Z Wikiźródeł, wolnej biblioteki
Ta strona została przepisana.

Duch mój i na to już nic nie odpowie.
W ciemnym pokoju moim pozostanę,
Ani wybiegnę na próg, spojrzeć w górę
W Niebo rozdarte, w zachwianą naturę,
I na dół — w tłumy strachem rozdeptane,
Choćbym i chciała ręce w modlitwiany
Krzyż jaki złożyć — zeschłe serca rany
Nie dadzą rękom. Chyba jak kolumna
Ścięta upadnę — i tak się potoczę
Bezuczuciowa, trupia, bezrozumna,
Bo duszy we mnie zagasło przeźrocze,
I tak przed ludzi jak Boga obliczem
Nic mi jest wszystkiem — i wszystko mi niczem!

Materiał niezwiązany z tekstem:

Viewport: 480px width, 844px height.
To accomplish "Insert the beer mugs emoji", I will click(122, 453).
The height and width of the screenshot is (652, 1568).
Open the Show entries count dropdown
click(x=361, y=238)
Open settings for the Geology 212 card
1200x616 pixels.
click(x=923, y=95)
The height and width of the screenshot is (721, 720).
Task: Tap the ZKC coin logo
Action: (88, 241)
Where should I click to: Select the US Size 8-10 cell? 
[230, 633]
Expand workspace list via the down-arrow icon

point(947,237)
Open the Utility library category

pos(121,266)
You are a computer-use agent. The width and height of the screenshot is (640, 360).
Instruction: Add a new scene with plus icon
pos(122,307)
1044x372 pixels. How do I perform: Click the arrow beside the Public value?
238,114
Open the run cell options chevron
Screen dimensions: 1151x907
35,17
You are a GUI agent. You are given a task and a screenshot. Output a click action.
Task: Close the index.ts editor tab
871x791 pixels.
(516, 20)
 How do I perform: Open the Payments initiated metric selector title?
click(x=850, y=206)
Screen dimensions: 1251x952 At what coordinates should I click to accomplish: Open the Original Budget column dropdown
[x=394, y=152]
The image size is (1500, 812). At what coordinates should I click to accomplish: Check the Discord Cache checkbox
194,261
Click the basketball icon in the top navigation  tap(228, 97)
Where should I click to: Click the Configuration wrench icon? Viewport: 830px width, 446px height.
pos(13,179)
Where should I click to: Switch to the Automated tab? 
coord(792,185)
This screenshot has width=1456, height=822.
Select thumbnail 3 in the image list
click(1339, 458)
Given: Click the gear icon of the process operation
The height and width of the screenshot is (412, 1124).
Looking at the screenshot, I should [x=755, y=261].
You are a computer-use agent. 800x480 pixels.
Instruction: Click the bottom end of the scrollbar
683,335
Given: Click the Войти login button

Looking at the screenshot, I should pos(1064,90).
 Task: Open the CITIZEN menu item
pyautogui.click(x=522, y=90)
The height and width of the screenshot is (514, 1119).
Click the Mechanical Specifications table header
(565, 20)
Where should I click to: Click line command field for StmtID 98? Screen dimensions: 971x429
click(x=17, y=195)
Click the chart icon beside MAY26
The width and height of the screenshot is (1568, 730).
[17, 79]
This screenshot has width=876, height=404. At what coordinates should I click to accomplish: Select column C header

Nic — nic — niestety! oto słowo moje!
Oto ma wiara, moja tajemnica;
Przez nią niczego w świecie się nie boję,
Przez nią mnie w świecie już nic nie zachwyca!
Ach! jakże dawniej lękać się umiałam,
Ach! jakież dawniej rwały mnie zachwyty:
Kochałam morze, ląd, gwiazdy, błękity,
Cała z strun drżących — a dziś z głazu całam!
Ach! bo jednego człowieka kochałam,
I świat mi wszystek wyglądał od niego
Rajem dóbr świętych — dziś pustynią złego,
Złego i nudy — ciemnością, milczeniem,
Wszechzmartwiałością, a nie wszechstworzeniem.
Trumna bezdenna mnie się wydrążyła
W tem sercu, kędy nie mieszka już siła
Dawnych przywiązań — i najgorzej rani
Mnie, że ran dawnych nie ma w tej otchłani!
Póki ból — póty duch się jeszcze pieści,
Lecz bezbolesność — to piekło boleści!
Ach! za łzę jedną, z tych oczu mych lejną,
Dziesięć lat życia! bo bez tej łzy jednej
Jam potępioną już i beznadziejną
Na wieki wieków — i chleb mój powszedny
Będzie: śmierć wieczna. O! ja biedna, biedna!